"Il governo ci taglia 133 milioni. Molti asili di suore rischiano di chiudere"

In trincea anche le scuole cattoliche

La protesta
Don Macrì: un errore ridurre i fondi agli istituti statali e a noi,
così sarà impossibile fare salti di qualità

Marina Cavalleri la Repubblica, 28.10.2008

ROMA - Ci sono gli asili delle suore e delle parrocchie, gli istituti gestiti da enti morali e da associazione da genitori. Ci sono scuole di periferia e licei prestigiosi. Anche loro scendono in guerra. «È una questione di sopravvivenza, non è la rivendicazione di un privilegio. I tagli mettono a rischio tante piccole scuole in aree marginali e in zone difficili. Mettono in crisi un servizio in molti casi di qualità e senza fini di lucro. Dovremo aumentare le rette che andrebbero a pesare sulle famiglie già in condizione di difficoltà».

Anche le scuole cattoliche protestano.

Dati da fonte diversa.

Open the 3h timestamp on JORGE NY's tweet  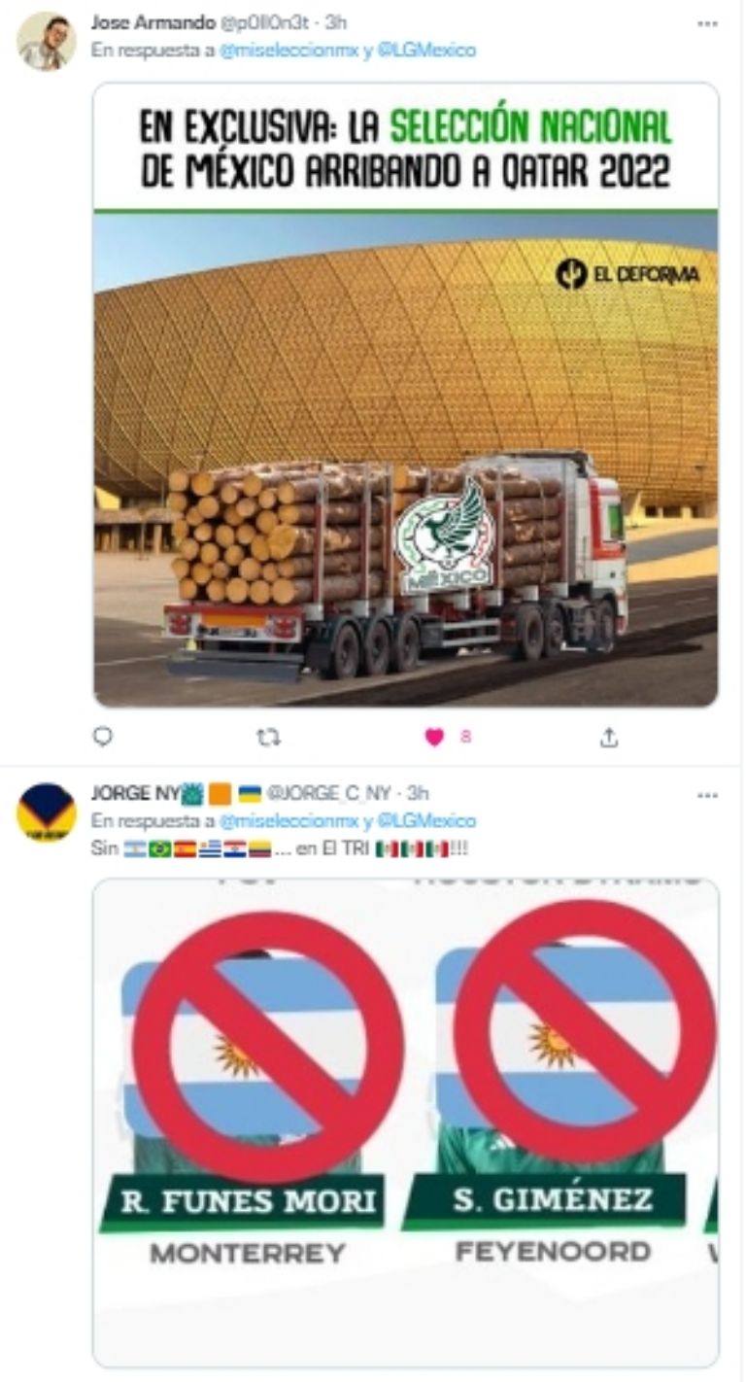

Lo fanno con la determinazione che le caratterizza, con la fermezza di chi ha conosciuto molte "guerre". Hanno dialogato con molti governi, alcuni amici, altri avversari, perciò sanno quando bisogna parlare e quando tacere. E questo non è il momento del silenzio, della paziente rassegnazione, di sottili strategie. «Non vorremmo essere costretti a sospendere il servizio», dicono senza giri di parole.

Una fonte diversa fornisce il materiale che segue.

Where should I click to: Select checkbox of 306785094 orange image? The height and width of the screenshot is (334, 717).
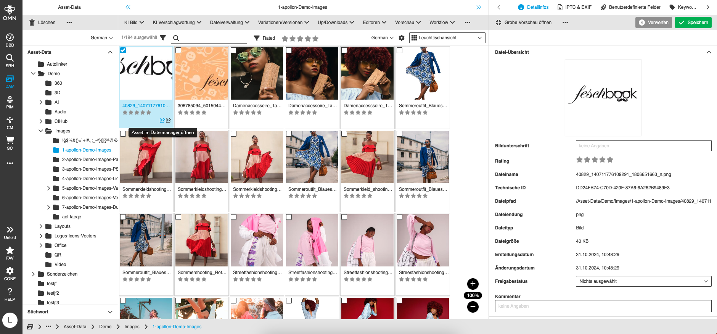tap(178, 50)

«È previsto un taglio di 133 milioni di euro per il 2009 alla scuola privata paritaria. La decurtazione di risorse è nel ddl di bilancio, all'interno delle tabelle del ministero dell'Istruzione. Si passa dai 535 milioni previsti per il 2008 ai 402 milioni nel 2009, poi 406 nel 2010 e 317 nel 2011», dice Luigi Morgano, segretario generale della Fism, la federazione delle scuole materne cattoliche. «La nostra è una realtà molto significativa, un terzo dei bambini italiani frequenta queste scuole, siamo presenti in 4800 comuni, c'è un rapporto stretto col territorio. Gli asili gestiti da suore sono solo il 25 per cento, per il resto sono scuole d'ispirazione cristiana». La scuola d'infanzia cattolica è circa il 60 per cento della scuola paritaria, ci lavorano 40 mila persone tra insegnanti e ausiliari. «Se dovessimo cessare di operare ci sarebbe una spesa notevole per lo Stato, circa 6 miliardi, 4 miliardi solo le materne, senza parlare del costo degli edifici», dice Morgano. E aggiunge: «La nostra è anche una battaglia civile, garantire la libertà di scelta».

Per un paradosso tutto italiano, i governi di sinistra sono stati spesso i più generosi con la scuola cattolica, da sempre con i bilanci in rosso. La legge 62 del 2000, era ministro Luigi Berlinguer, regolamentò i contributi da dare alle scuole private (cattoliche e non) considerandole - a patto di avere determinati requisiti - facenti parte del sistema nazionale dell'Istruzione. Fu poi Fioroni, ministro del governo Prodi, a recuperare dei fondi per la scuola paritaria che erano stati tagliati da Tremonti. «È vero, la destra ci ha spesso penalizzato checché se ne dica», dice don Francesco Macrì, presidente della Fidae, la federazione delle scuole primarie e secondarie cattoliche. «Raccogliamo la maggior parte delle scuole cattoliche, non tutte, per esempio non aderiscono quelle di Comunione e Liberazione. Ci teniamo a dire che è un errore tagliare i fondi alle scuole, statali e non, s'impedisce al paese di fare quel salto di qualità di cui ha bisogno. Anche se va detto che con la protesta continua in Italia si rischia l'immobilismo».

Don Macrì, salesiano, ci tiene a precisare: «Questi tagli potrebbero portare alla chiusura di moltissime scuole, le più bisognose e potrebbero spingerci su una strada che non vogliamo percorrere: aumentare le rette. Noi vorremmo rimanere scuole popolari, questa è la nostra vocazione, gli istituti che chiamano d'élite sono una piccolissima parte». Anche loro in rosso.